Clinton Health Plan Due
Mandated Coverage May Draw Support of Wide Spectrum
By LAURA MECKLER
WASHINGTON -- When Democratic presidential front-runner Hillary Clinton unveils her health plan today, it is expected to require all Americans to get health insurance. It is a concept that has evolved quietly in recent years and, unlike most ideas for health reform, enjoys support across the political spectrum.
The thrust is to get everyone into the health-insurance pool so that healthy people, who are cheap to cover, help balance out the sick, who are expensive. One of Sen. Clinton's top aides says that it is impossible to achieve universal coverage without this requirement, and polls suggest the public supports the idea.
Known as an "individual mandate," it has been proposed by two Republican governors, Arnold Schwarzenegger in California and former Gov. Mitt Romney of Massachusetts. It is being tried in Massachusetts and considered in at least six other states. It is also an important feature of a health-care-overhaul bill sponsored by Democratic Sen. Ron Wyden of Oregon. "The individual mandate is central, in my view, to universal coverage," Sen. Wyden said in an interview.
Mrs. Clinton's plan, set to be unveiled at an Iowa hospital this morning, also is expected to include subsidies for lower-income Americans who can't afford premiums and new options for buying coverage. She plans to propose changes that would bar insurance companies from "cherry-picking" healthy people and refusing to cover the sick, and from charging more to people with pre-existing conditions.
Overall, her plan to cover the 47 million people without insurance builds on the existing U.S. system, a mix of public and private coverage. That is a contrast to her effort in the first two years of her husband's presidency, which would have more fundamentally remade the health-care system. It is expected to require that large employers cover their workers or pay some sort of penalty. And she supports expansion of the state-federal Children's Health Insurance Program.
The individual mandate tends to win support from centrists while drawing opposition from libertarian-minded voters, who object to such a sweeping government mandate, and some liberals, who would prefer that the government cover everyone through a single-payer system or that employers pick up more of the tab.
"It is really a coalition of center-left and center-right opposed by both of the extremes," said Jonathan Gruber, an MIT health economist who has advised Massachusetts and California.
A Democracy Corp. poll in May found that 66% of likely voters would be much more or somewhat more likely to support a candidate for Congress who proposed a mandate combined with subsidies. Just 15% said they would be less likely to support such a candidate.
More details of how a national mandate would work might be given when Mrs. Clinton unveils her plan. In Massachusetts, where the mandate is coupled with new options to buy coverage, people who fail to get insurance suffer a penalty on their state taxes that will eventually top $1,000 a year for some. But not every resident is subject to the requirement. About 20% of the uninsured -- or 1% of the state's population -- were exempted after a state board determined they weren't poor enough to qualify for subsidies but weren't wealthy enough to afford the premiums on their own.

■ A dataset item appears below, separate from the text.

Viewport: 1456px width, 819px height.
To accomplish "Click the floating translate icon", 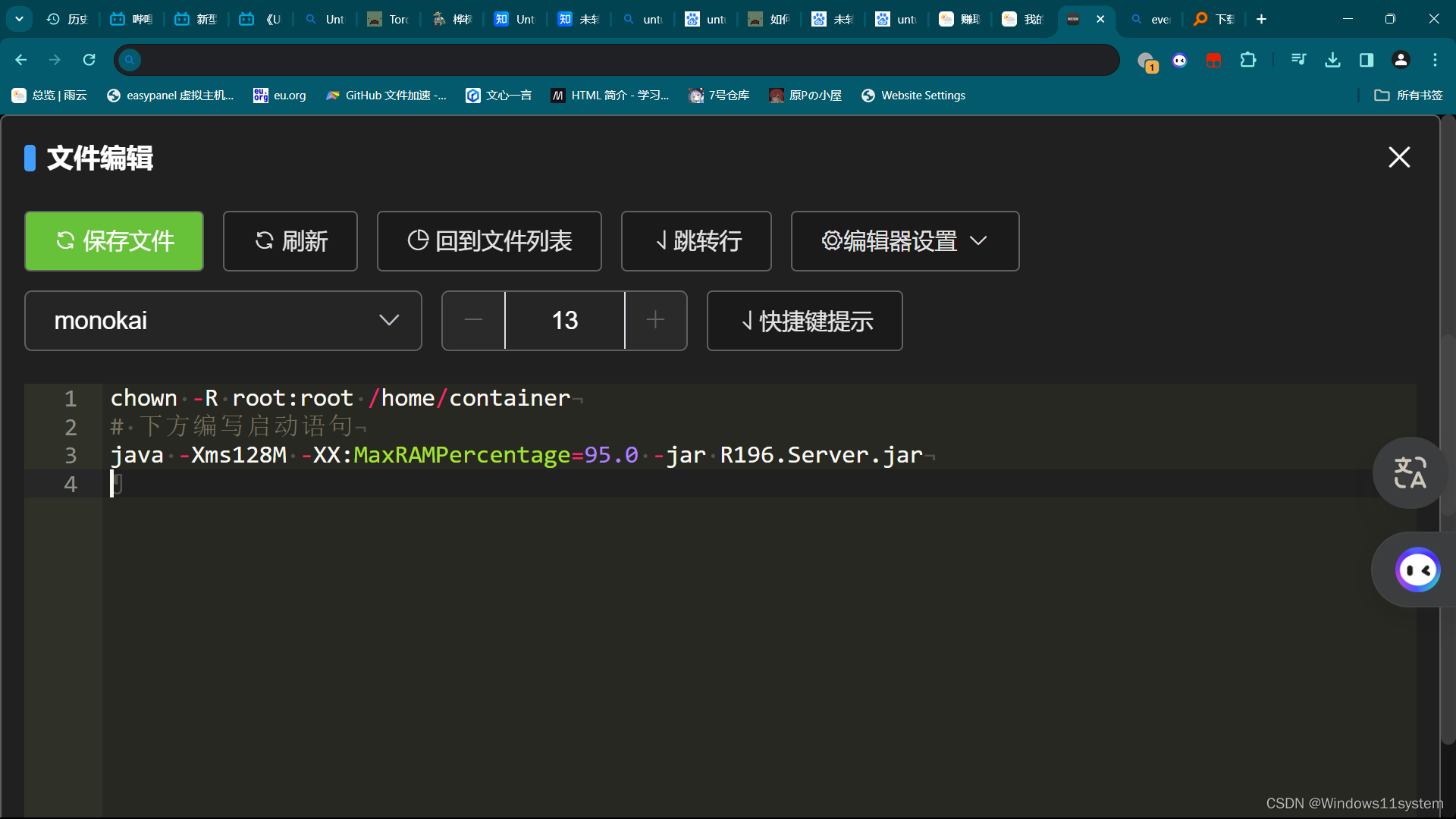I will pos(1409,472).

Any attempt at a national mandate will bring with it the tough questions that Massachusetts faced: How comprehensive must benefits be to qualify as coverage? What about prescription drugs, mental health, dental coverage? What happens if someone can't afford the premiums but doesn't qualify for a subsidy?
It isn't clear whether Mrs. Clinton will answer these questions as a candidate or wait to work them out with Congress if elected. Her aides say one of the biggest mistakes the White House made when she first tried to win universal coverage was proposing too many details up front.

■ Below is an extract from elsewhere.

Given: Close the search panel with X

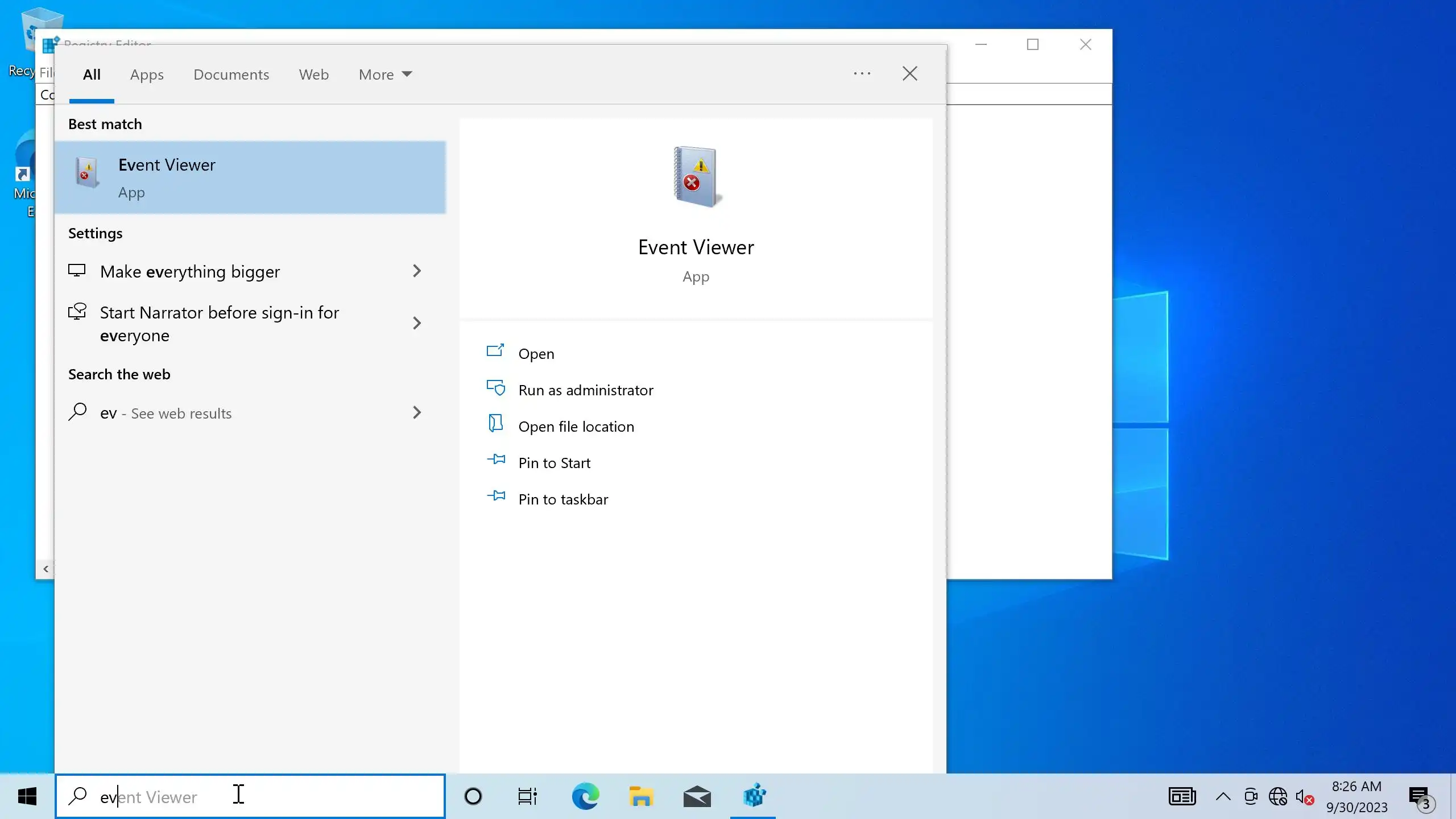Looking at the screenshot, I should (x=909, y=73).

The individual-mandate idea has been around for several years. Some Republicans like its message of personal responsibility, noting that when the uninsured get emergency-room care and can't pay the bill, the costs are passed on indirectly to everyone else. "It focuses the responsibility for insurance on the person who is getting care, rather than the rest of us," said Stuart Butler of the Heritage Foundation.

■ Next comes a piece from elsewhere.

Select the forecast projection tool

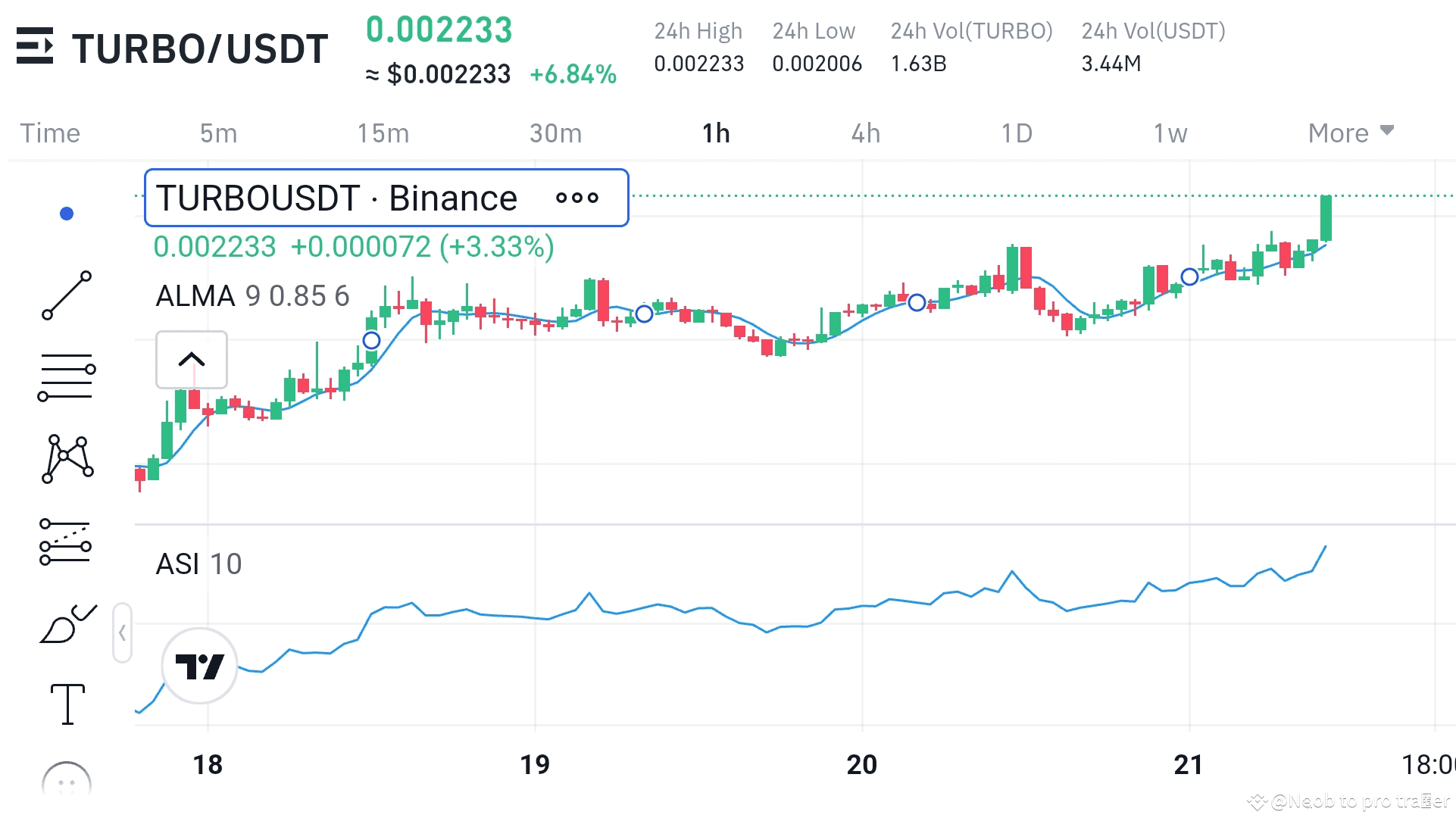pos(67,542)
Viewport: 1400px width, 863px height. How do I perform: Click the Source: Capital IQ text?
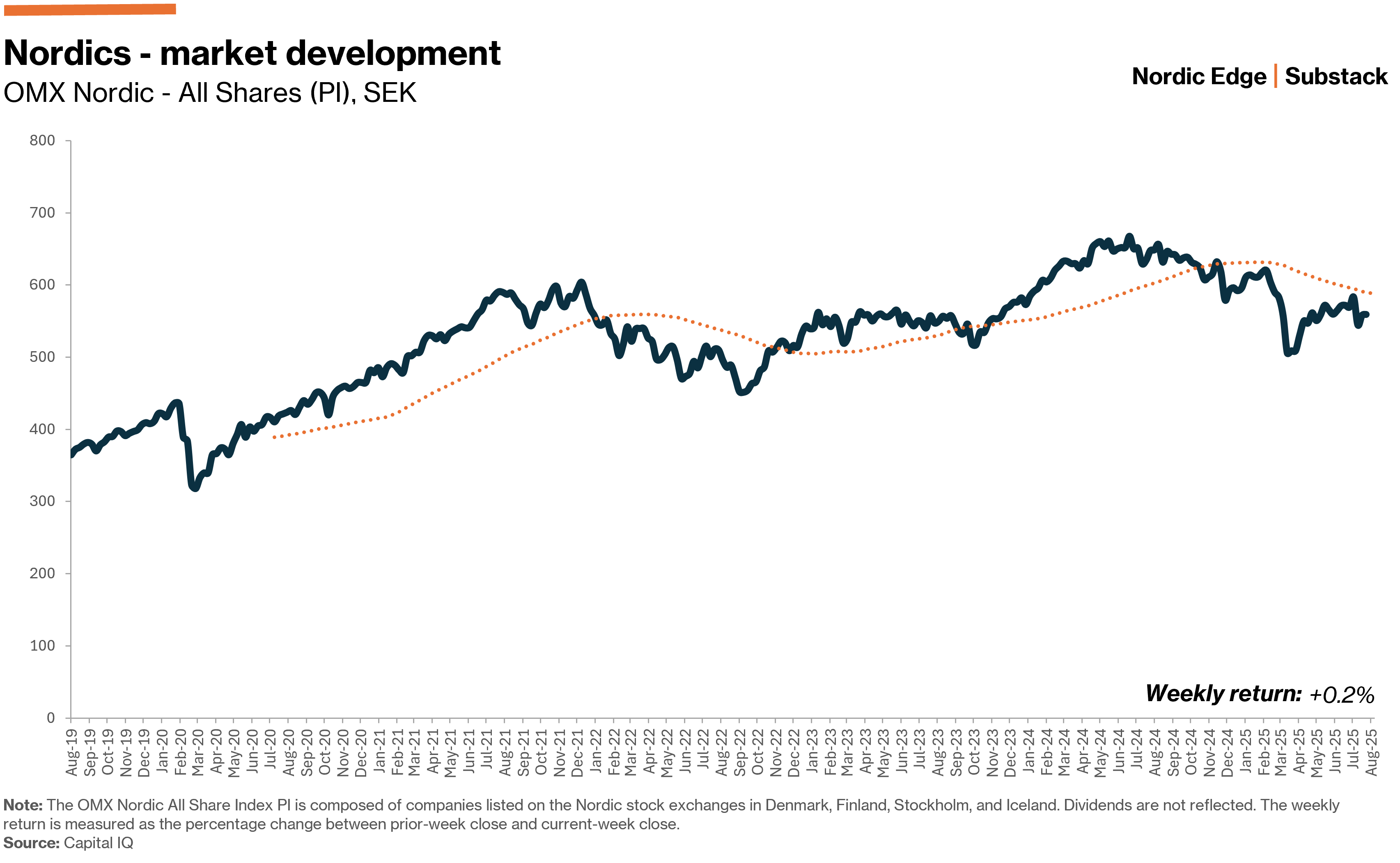[x=68, y=843]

Democrats tend to support it, too, as long as there are reasonable subsidies, said Robert Blendon, an expert on health policy and public opinion at the Harvard School of Public Health. "It is a mainstream idea even though we don't have a lot of experience in the U.S. with how it works."
The Service Employees International Union, which has yet to endorse a Democratic candidate, is open to the idea. "We support an individual mandate that is affordable and meaningful," spokeswoman Stephanie Mueller said.
The idea has been endorsed by John Edwards, one of Mrs. Clinton's rivals for the Democratic presidential nomination, but not by Sen. Barack Obama of Illinois, who would require coverage only for children. Mr. Obama's aides have argued that the mandate is less important than subsidies and other measures to make health care more affordable. Yesterday, a spokesman for Mr. Obama said many drivers go without insurance despite mandatory auto insurance laws and noted that in Massachusetts, some have been exempted from the new requirement because of the cost.
Mr. Romney supported the mandate while he was governor there but declined to propose something similar in the health-care plan he presented as a presidential candidate. Indeed, no leading Republican presidential candidate has proposed a national mandate.